© dpa/Philipp von Ditfurth
Zum TV-Abschied von Thomas Gottschalk: Intelligente Unterhaltungskunst
Thomas Gottschalk hat bei RTL verkündet, dass jetzt Schluss sei mit ihm und den großen Samstagabendshows. Es wurde Zeit – und doch wird dem Fernsehen mit ihm etwas fehlen.

Stand:
Jetzt also wirklich? So richtig nie wieder Thomas Gottschalk im Fernsehen, zumindest als aktiver Part, als Samstagabend- und „Wetten, dass...?“-Moderator?
Es scheint jedenfalls so. Denn Gottschalk hat sich am Samstagabend in der RTL-Show „Denn sie wissen nicht, was passiert“ bei Günther Jauch und Barbara Schöneberger offiziell verabschiedet. „Es gibt immer einen Moment, in dem man sagen kann: Das war’s für mich am Samstagabend. Und dieser Moment ist heute für mich gekommen.“
Es wusste niemand, dass das passiert – und dann noch bei RTL. Aber Gottschalk hatte in seinem letzten Buch „Ungefiltert“ schon angedeutet, dass es da unterschiedliche Vorstellungen von seinem Abschied gegeben hat: Das ZDF hatte eine „kleine Form“ im Sinn, er dagegen „was Großes in der Primetime am Samstagabend“.

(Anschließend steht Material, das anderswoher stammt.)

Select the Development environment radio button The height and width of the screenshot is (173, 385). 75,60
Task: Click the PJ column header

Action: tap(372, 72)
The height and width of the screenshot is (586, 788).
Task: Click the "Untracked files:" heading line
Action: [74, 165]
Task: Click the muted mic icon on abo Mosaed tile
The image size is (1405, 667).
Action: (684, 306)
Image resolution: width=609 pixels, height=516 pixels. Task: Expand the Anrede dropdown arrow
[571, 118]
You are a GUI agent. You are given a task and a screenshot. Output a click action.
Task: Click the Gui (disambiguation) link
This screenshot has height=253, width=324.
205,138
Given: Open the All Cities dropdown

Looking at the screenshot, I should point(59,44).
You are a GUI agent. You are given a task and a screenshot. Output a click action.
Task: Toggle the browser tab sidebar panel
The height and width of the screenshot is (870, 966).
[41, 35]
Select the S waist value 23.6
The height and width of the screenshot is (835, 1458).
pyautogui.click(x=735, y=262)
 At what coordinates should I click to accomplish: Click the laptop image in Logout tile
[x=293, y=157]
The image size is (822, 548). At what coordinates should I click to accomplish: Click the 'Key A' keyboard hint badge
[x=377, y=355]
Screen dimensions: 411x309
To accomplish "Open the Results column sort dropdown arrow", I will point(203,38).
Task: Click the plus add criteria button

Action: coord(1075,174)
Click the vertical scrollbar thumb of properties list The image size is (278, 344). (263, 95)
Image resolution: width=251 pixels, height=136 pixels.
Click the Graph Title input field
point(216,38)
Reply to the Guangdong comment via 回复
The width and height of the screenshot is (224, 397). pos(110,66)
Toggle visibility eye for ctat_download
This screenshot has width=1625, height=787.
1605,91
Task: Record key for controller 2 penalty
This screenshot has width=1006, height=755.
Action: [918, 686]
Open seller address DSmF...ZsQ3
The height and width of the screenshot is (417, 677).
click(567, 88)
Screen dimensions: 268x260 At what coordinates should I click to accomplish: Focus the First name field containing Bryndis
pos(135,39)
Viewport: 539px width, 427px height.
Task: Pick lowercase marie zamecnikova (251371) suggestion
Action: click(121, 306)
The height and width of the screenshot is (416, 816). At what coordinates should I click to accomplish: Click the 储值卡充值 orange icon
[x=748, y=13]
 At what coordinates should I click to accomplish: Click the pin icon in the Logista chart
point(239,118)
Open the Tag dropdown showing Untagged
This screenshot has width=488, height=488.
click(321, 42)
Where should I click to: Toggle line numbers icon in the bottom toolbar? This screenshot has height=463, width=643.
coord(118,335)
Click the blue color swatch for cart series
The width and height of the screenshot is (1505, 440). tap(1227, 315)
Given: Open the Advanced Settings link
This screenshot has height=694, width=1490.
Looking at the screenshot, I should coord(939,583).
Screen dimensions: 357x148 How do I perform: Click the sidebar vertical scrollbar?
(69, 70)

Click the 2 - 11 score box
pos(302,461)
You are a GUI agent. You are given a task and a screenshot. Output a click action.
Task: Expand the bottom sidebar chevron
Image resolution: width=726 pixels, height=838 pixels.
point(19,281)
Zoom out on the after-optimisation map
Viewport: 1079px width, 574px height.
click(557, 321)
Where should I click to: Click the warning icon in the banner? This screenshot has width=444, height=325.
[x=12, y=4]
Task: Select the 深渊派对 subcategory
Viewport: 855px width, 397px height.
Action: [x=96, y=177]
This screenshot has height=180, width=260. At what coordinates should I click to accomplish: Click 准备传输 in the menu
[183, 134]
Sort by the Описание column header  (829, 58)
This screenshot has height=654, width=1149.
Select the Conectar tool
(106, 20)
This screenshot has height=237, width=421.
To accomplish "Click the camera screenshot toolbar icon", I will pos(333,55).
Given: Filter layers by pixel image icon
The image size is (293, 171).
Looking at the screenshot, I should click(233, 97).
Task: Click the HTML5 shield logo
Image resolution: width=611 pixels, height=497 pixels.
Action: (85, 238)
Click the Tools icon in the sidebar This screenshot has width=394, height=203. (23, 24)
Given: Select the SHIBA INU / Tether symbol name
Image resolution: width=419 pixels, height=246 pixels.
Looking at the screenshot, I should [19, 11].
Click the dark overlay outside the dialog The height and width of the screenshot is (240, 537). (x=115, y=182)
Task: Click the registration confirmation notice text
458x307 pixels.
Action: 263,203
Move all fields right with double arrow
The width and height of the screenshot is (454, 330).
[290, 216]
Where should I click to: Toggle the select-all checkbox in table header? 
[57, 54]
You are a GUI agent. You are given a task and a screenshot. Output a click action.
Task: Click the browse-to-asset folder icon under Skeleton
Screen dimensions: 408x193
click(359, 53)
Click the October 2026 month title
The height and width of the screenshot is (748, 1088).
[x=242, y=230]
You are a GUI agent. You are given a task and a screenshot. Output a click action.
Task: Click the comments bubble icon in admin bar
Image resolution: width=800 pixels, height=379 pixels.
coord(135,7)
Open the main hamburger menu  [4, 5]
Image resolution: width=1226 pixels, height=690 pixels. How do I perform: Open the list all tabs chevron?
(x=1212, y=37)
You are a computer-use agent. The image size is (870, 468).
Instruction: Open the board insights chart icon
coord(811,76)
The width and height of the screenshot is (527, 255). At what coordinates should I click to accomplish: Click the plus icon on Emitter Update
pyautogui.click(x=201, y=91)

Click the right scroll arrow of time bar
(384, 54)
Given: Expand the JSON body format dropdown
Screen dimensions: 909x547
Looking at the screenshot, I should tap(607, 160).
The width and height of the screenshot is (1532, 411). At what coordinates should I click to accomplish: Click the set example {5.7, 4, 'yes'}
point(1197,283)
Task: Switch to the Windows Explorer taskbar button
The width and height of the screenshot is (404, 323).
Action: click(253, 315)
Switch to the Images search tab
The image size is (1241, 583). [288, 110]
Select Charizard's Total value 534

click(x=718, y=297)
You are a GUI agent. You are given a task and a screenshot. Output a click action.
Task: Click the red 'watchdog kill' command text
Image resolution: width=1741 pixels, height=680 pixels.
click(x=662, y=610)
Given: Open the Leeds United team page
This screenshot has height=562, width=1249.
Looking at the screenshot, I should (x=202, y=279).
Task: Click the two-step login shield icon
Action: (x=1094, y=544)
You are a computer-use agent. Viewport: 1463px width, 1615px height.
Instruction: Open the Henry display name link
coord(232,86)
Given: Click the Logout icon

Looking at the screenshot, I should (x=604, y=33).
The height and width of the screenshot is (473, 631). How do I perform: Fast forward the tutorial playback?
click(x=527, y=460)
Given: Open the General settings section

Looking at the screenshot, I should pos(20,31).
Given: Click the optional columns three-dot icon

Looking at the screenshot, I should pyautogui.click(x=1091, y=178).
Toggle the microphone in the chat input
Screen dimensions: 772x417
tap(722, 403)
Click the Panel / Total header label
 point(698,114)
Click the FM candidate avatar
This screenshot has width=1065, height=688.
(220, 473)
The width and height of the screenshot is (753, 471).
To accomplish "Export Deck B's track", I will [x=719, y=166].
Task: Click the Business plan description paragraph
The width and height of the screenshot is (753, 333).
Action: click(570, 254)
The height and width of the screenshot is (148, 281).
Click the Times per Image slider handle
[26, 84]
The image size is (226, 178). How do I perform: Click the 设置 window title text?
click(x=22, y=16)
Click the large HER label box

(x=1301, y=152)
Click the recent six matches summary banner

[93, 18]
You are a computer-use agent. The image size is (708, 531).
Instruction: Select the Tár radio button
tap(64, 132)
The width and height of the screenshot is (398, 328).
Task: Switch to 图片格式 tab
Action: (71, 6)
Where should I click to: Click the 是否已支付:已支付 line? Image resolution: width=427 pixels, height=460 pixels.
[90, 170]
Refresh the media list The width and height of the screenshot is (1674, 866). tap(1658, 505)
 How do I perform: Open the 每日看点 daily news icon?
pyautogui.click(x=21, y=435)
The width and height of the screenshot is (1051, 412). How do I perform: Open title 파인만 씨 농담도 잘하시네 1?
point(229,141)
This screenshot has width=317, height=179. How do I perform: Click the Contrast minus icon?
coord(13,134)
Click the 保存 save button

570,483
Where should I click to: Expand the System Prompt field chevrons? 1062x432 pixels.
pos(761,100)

Schon den Rahmen der letzten „Wetten, dass …?“-Show empfand er als „etwas popelig“. Eine gewisse Kränkung hat also beim Abschiednehmen mitgespielt.
Ich traue mich öffentlich nicht mehr zu sagen, was ich im privaten Kreis sagen würde.
Thomas Gottschalk in „Ungefiltert“
Aber selbst beim ZDF gehen die Uhren inzwischen anders und „mit der Zeit“, könnte man sagen. Gottschalk wurde dann, auch wenn er immer wieder noch eine Show und noch eine Show gemacht hat, zu einem Dinosaurier der TV-Unterhaltung, dessen Zeit gekommen ist.
Der Witz mit dem Papst, den er bei Jauch und Schöneberger gemacht hat, dass dieser nun jünger sei als er und deshalb für ihn als 74-jährigen „die Sache gelaufen“ sein müsse, passt da ins Bild. Der wirkt ein bisschen lahm.
Und dass er es mit einer jüngeren Generation und ihren Sprachgewohnheiten nicht mehr so hat, darüber hat er in „Ungefiltert“ über dreihundert Seiten Auskunft gegeben. Das liest sich mitunter peinlich-eitel, auch weinerlich, da stehen Sätze wie „Ich traue mich öffentlich nicht mehr zu sagen, was ich im privaten Kreis sagen würde.“
Trotzdem könnte es sein, dass man Gottschalk eines Tages vermissen wird, vielleicht sogar sofort. Zumindest ist eine jüngere Ausgabe von ihm nicht in Sicht. Denn er ist, gerade in seinen großen Zeiten, schon auch ein perfekter Unterhaltungskünstler gewesen: gleichermaßen intelligent wie frech-respektlos, dabei stets gut gelaunt und frisch nach vorn.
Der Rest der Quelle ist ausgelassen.